- [Your instructions]: Write out the lines of the records from the first one through the line containing "This screenshot has", inclusive, copying each one character for character.

- [Exercise materials]:
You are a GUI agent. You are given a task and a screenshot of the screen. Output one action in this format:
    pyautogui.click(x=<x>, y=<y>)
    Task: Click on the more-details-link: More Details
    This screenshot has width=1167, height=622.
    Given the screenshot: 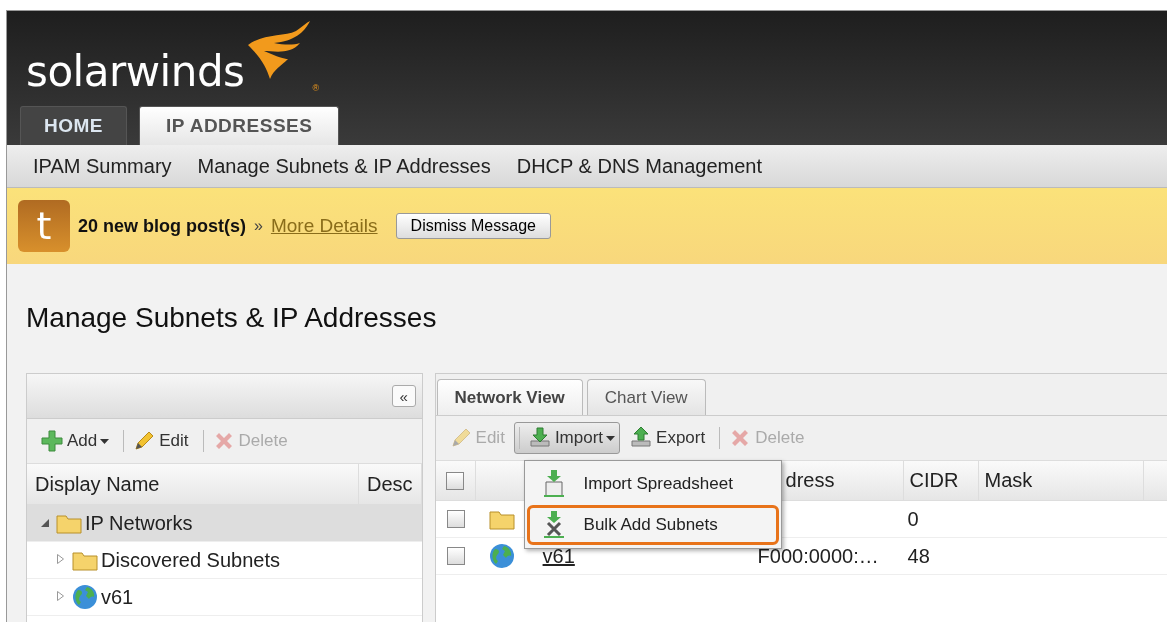 What is the action you would take?
    pyautogui.click(x=324, y=226)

- [Written answer]:
You are a GUI agent. You are given a task and a screenshot of the screen. Output one action in this format:
    pyautogui.click(x=<x>, y=<y>)
    Task: Click on the more-details-link: More Details
    This screenshot has width=1167, height=622.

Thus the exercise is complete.